FAMILY REUNIFICATION

Family reunification is a core component of Doras’ work and it is a crucial element of refugee rights under the international protection system.

Doras advocates for a less-restrictive policy regarding refugee family reunification rights. Prior to the introduction of the new International Protection Act, Doras – along with our partners in the Irish Refugee Council, Migrant Rights Centre of Ireland and Nasc – called for family reunification rights to be extended and ultimately called for the Bill to be withdrawn (Read our joint press statement here).

The International Protection Act (2015) came into effect on 31st December 2016. The procedure and statutory framework for the assessment of applications for family reunification for recognised refugees has regrettably been restricted as a result of this new legislation
[More information on the International Protection Act].

CURRENT CAMPAIGNS

In 2017, the International Protection (Family Reunification) (Amendment) Bill was introduced to the Seanad as a Private Members Bill by Senator Colette Kelleher and the Civil Engagement Group. The Bill proposes an amendment to the International Protection Act 2015 in order to return to the provisions in the Refugee Act 1996.

The Irish Refugee Council, Nasc and Oxfam Ireland have been campaigning in support of these efforts and produced research report to illustrate the family reunification experiences of people living in Ireland.

In December 2018, the Bill was passed by 78 votes in favour and it will now progress to Justice Committee stage.

FAQs – FAMILY REUNIFICATION APPLICATION PROCESS

WHO CAN APPLY FOR FAMILY REUNIFICATION APPLICANTS?

  • Convention Refugee (came through asylum system in Ireland) or Programme Refugee (refugee Resettlement programme);
  • Beneficiary of Subsidiary Protection;
  • People granted permission to remain can also apply but they do not have a right to family reunification.[There is no legal definition as to who is a member of the family for people with permission to remain but it is likely that a similar categorisation,  to that of a person with refugee status or subsidiary protection, would be applied].

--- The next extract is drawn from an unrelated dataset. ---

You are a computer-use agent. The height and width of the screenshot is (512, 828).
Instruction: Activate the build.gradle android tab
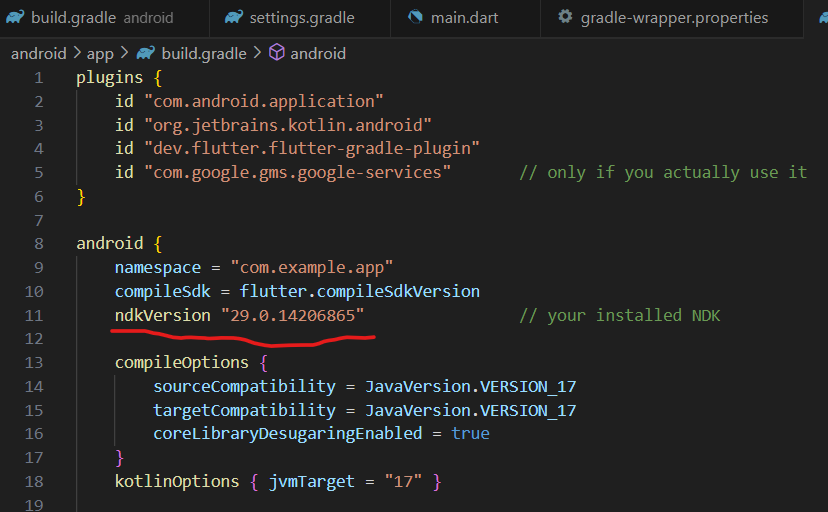pyautogui.click(x=102, y=17)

WHICH FAMILY MEMBERS ARE ELIGLE FOR FAMILY REUNIFICATION UNDER THE IP ACT 2015?

 

Section 56 defines a member of the family as the Sponsors:

  • Spouse – you must have been married before the date you made an application for asylum/ international protection in Ireland.
  • Civil partner – your civil partnership must have taken place before the date you made an application for asylum/ international protection in Ireland.
  • If you are aged under 18 and are not married on the date you make an application for family reunification in Ireland, you can apply for your Parent(s) and their children (under 18 and not married).
  • Child/ children who are aged under 18 years and not married when you make an application for family reunification in the Ireland.

HOW LONG WILL A FAMILY MEMBER’S PERMISSION LAST?

Family members will be given permission to enter and/or reside in the State for not less than one year, provided the sponsor’s permission is in force and the sponsor is entitled to remain in the State.

IS THERE A TIME LIMIT FOR MAKING AN APPLICATION FOR FAMILY REUNIFICATION UNDER THE IP ACT 2015?

Yes. You must make your application within 12 months of being granted a refugee declaration, a subsidiary protection declaration or from the date of your arrival in Ireland as a Programme Refugee. For example, if your date of your arrival in Ireland as a Programme Refugee is 2nd June 2017, The Minister must have received your application on or before 1st June 2018.